Greenlandic 'Qanga' exhibit explores early life in the Arctic through novel installation

Daily News correspondentNovember 14, 2013 

  • Qanga: Drawing the Past

    On view: Nov. 17 to Jan. 12, 2014, from 10 a.m. to 6 p.m. Tues.-Sat., 12 to 6 p.m. Sun., closed Mondays
    Cost: $10-$15 for adults, $7 for children ages 3-12, free for children 2 years and younger
    Location: Anchorage Museum, 625 C Street

Maybe you've seen the pages of a graphic novel given new life in a movie theater or on a television screen, but have you have stepped inside the pages? That's the impression the curators of "Qanga: Drawing the Past" hope to convey when the exhibit opens Sunday at the Anchorage Museum.

The exhibit draws upon the watercolors Greenlandic artist Nuka Godtfredsen created for a series of graphic novels depicting the history of early human settlement in Greenland.

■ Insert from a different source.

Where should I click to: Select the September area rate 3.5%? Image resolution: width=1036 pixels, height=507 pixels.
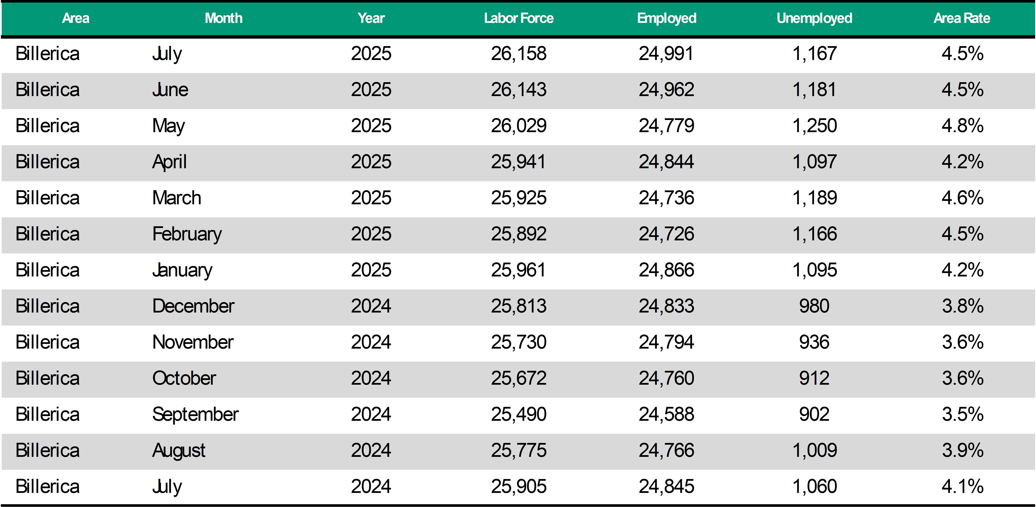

The graphic novels came after the success of a coffee table book published by the Greenland National Museum and Archive and the National Museum of Denmark, which offered insights into Arctic prehistory based on newly discovered archaeological evidence.

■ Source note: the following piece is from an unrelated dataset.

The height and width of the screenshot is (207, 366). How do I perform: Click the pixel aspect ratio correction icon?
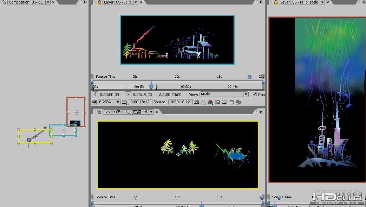pyautogui.click(x=231, y=102)
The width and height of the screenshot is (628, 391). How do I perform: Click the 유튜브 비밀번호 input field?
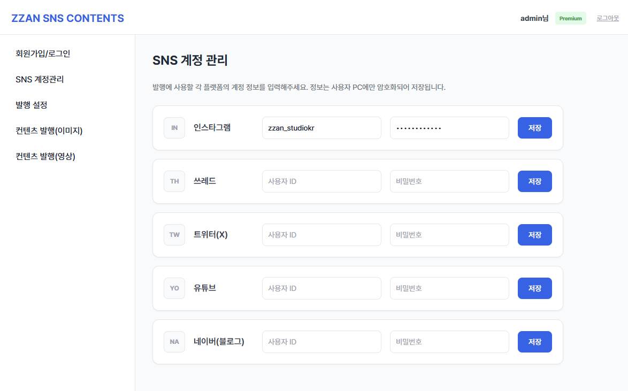pos(449,288)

The book proved popular, but Bjarne Grønnow, a Danish research professor and part of the team of archeologists who produced the text, explained in an email to Play that the traditional format of the book failed to reach the attention of the youth in Greenland.

"As several researchers at SILA -- the Greenland Research Centre at the Ethnographic Collections -- are 'cartoon-nerds,' we got the idea that creating a graphic novel was a new and promising way to reach our 'missing' audience," Grønnow explained.

The first two of a planned four volumes have been published in Greenlandic, Danish and English: "The First Steps" and "The Ermine." The focus is on what Grønnow calls four "tipping points" in Greenland's history: the arrival of humans 4,000 years ago, "the cultural meeting between the last of the palaeo-Eskimos (Tunit) with the first Inuit about 1,000 years ago," colonization and trade with European whalers in the 18th century, and contact with Norse explorers.

But for the "Qanga" exhibit, Grønnow collaborated with Godtfredsen and fellow researcher Martin Appelt to create an experience that's perhaps more felt than studied, presenting watercolors from the graphic novels with music and soundscapes created specifically for the exhibit by Kristian Harting and Lill Rastad Bjørst.

Grønnow explained that the idea was to remove the artwork from the narrative framework and instead focus on the novels' themes "in an attempt to make the illustrations tell new stories and emphasize their artistic aspects rather than their didactive/pedagogic aspects, which are emphasized in the volumes."

Having first been presented in Copenhagen and Reykjavik, Iceland, "Qanga" will appear outside of Scandinavia for the first time Sunday, and Grønnow will offer insights into the exhibit in a lecture at the Anchorage Museum at 6:30 p.m. Friday.

"We hope that the general public will sense the deep layers of Greenlandic culture and history," Grønnow explained. "A combination of science and art can produce unexpected, unusual and interesting results that are not direct 'learnings,' but rather impressions of Arctic life worlds."